BRIEF. Put the lines below into a Markdown table with two columns, Row and Line. Number each row and leave out the blank lines.

MATERIAL FOR THIS EXERCISE.

____________

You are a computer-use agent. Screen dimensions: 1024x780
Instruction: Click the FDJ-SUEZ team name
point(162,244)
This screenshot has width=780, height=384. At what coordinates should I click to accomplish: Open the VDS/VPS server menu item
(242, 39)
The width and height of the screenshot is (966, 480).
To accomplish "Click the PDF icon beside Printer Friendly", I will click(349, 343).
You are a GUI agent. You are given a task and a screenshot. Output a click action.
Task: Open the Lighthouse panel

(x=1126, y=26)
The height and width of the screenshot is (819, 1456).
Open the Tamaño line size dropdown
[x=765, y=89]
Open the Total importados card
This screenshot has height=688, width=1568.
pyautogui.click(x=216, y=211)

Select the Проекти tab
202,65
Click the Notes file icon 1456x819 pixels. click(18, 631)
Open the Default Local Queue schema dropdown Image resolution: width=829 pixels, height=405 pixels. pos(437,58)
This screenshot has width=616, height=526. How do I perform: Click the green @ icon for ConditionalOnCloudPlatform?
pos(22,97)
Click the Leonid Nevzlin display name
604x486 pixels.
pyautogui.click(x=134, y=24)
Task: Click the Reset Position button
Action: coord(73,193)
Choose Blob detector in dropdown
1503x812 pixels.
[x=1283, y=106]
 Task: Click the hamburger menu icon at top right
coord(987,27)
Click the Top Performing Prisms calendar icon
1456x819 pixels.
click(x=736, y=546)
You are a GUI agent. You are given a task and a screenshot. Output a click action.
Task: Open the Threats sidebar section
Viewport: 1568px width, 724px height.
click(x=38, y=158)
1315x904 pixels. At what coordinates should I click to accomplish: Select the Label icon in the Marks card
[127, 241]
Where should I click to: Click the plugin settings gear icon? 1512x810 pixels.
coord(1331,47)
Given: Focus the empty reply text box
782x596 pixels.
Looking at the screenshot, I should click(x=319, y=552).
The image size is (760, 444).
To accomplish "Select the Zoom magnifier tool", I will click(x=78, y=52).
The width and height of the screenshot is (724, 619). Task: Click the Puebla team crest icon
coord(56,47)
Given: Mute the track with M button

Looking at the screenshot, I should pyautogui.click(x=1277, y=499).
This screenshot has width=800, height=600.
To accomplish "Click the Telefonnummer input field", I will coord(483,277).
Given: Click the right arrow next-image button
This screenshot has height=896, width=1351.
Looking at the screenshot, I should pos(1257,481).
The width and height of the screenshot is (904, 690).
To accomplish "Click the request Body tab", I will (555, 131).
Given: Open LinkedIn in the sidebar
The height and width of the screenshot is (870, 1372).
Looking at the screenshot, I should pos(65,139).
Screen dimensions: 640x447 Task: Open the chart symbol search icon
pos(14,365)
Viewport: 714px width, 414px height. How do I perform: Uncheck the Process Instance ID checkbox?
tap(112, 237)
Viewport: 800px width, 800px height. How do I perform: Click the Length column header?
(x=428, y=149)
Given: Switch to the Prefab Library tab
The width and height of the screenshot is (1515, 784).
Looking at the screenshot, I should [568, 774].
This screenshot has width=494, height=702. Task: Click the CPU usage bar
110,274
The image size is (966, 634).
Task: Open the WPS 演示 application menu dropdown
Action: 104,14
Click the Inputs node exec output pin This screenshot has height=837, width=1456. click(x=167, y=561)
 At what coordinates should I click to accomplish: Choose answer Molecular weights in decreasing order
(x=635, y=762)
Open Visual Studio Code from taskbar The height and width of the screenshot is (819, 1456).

____________

CORRECT ANSWER.
| Row | Line |
|---|---|
| 1 | You are a computer-use agent. Screen dimensions: 1024x780 |
| 2 | Instruction: Click the FDJ-SUEZ team name |
| 3 | point(162,244) |
| 4 | This screenshot has width=780, height=384. At what coordinates should I click to accomplish: Open the VDS/VPS server menu item |
| 5 | (242, 39) |
| 6 | The width and height of the screenshot is (966, 480). |
| 7 | To accomplish "Click the PDF icon beside Printer Friendly", I will click(349, 343). |
| 8 | You are a GUI agent. You are given a task and a screenshot. Output a click action. |
| 9 | Task: Open the Lighthouse panel |
| 10 | (x=1126, y=26) |
| 11 | The height and width of the screenshot is (819, 1456). |
| 12 | Open the Tamaño line size dropdown |
| 13 | [x=765, y=89] |
| 14 | Open the Total importados card |
| 15 | This screenshot has height=688, width=1568. |
| 16 | pyautogui.click(x=216, y=211) |
| 17 | Select the Проекти tab |
| 18 | 202,65 |
| 19 | Click the Notes file icon 1456x819 pixels. click(18, 631) |
| 20 | Open the Default Local Queue schema dropdown Image resolution: width=829 pixels, height=405 pixels. pos(437,58) |
| 21 | This screenshot has width=616, height=526. How do I perform: Click the green @ icon for ConditionalOnCloudPlatform? |
| 22 | pos(22,97) |
| 23 | Click the Leonid Nevzlin display name |
| 24 | 604x486 pixels. |
| 25 | pyautogui.click(x=134, y=24) |
| 26 | Task: Click the Reset Position button |
| 27 | Action: coord(73,193) |
| 28 | Choose Blob detector in dropdown |
| 29 | 1503x812 pixels. |
| 30 | [x=1283, y=106] |
| 31 |  Task: Click the hamburger menu icon at top right |
| 32 | coord(987,27) |
| 33 | Click the Top Performing Prisms calendar icon |
| 34 | 1456x819 pixels. |
| 35 | click(x=736, y=546) |
| 36 | You are a GUI agent. You are given a task and a screenshot. Output a click action. |
| 37 | Task: Open the Threats sidebar section |
| 38 | Viewport: 1568px width, 724px height. |
| 39 | click(x=38, y=158) |
| 40 | 1315x904 pixels. At what coordinates should I click to accomplish: Select the Label icon in the Marks card |
| 41 | [127, 241] |
| 42 | Where should I click to: Click the plugin settings gear icon? 1512x810 pixels. |
| 43 | coord(1331,47) |
| 44 | Given: Focus the empty reply text box |
| 45 | 782x596 pixels. |
| 46 | Looking at the screenshot, I should click(x=319, y=552). |
| 47 | The image size is (760, 444). |
| 48 | To accomplish "Select the Zoom magnifier tool", I will click(x=78, y=52). |
| 49 | The width and height of the screenshot is (724, 619). Task: Click the Puebla team crest icon |
| 50 | coord(56,47) |
| 51 | Given: Mute the track with M button |
| 52 | Looking at the screenshot, I should pyautogui.click(x=1277, y=499). |
| 53 | This screenshot has width=800, height=600. |
| 54 | To accomplish "Click the Telefonnummer input field", I will coord(483,277). |
| 55 | Given: Click the right arrow next-image button |
| 56 | This screenshot has height=896, width=1351. |
| 57 | Looking at the screenshot, I should pos(1257,481). |
| 58 | The width and height of the screenshot is (904, 690). |
| 59 | To accomplish "Click the request Body tab", I will (555, 131). |
| 60 | Given: Open LinkedIn in the sidebar |
| 61 | The height and width of the screenshot is (870, 1372). |
| 62 | Looking at the screenshot, I should pos(65,139). |
| 63 | Screen dimensions: 640x447 Task: Open the chart symbol search icon |
| 64 | pos(14,365) |
| 65 | Viewport: 714px width, 414px height. How do I perform: Uncheck the Process Instance ID checkbox? |
| 66 | tap(112, 237) |
| 67 | Viewport: 800px width, 800px height. How do I perform: Click the Length column header? |
| 68 | (x=428, y=149) |
| 69 | Given: Switch to the Prefab Library tab |
| 70 | The width and height of the screenshot is (1515, 784). |
| 71 | Looking at the screenshot, I should [568, 774]. |
| 72 | This screenshot has width=494, height=702. Task: Click the CPU usage bar |
| 73 | 110,274 |
| 74 | The image size is (966, 634). |
| 75 | Task: Open the WPS 演示 application menu dropdown |
| 76 | Action: 104,14 |
| 77 | Click the Inputs node exec output pin This screenshot has height=837, width=1456. click(x=167, y=561) |
| 78 |  At what coordinates should I click to accomplish: Choose answer Molecular weights in decreasing order |
| 79 | (x=635, y=762) |
| 80 | Open Visual Studio Code from taskbar The height and width of the screenshot is (819, 1456). |